- _TO DO_
Retype the data below without altering anything.

*** INPUT RECORDS ***

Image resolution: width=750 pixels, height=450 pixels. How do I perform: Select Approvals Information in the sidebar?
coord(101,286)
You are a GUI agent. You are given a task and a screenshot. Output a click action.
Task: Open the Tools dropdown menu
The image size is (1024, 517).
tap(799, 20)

*** End of INPUT RECORDS ***

- _RESPONSE_
Image resolution: width=750 pixels, height=450 pixels. How do I perform: Select Approvals Information in the sidebar?
coord(101,286)
You are a GUI agent. You are given a task and a screenshot. Output a click action.
Task: Open the Tools dropdown menu
The image size is (1024, 517).
tap(799, 20)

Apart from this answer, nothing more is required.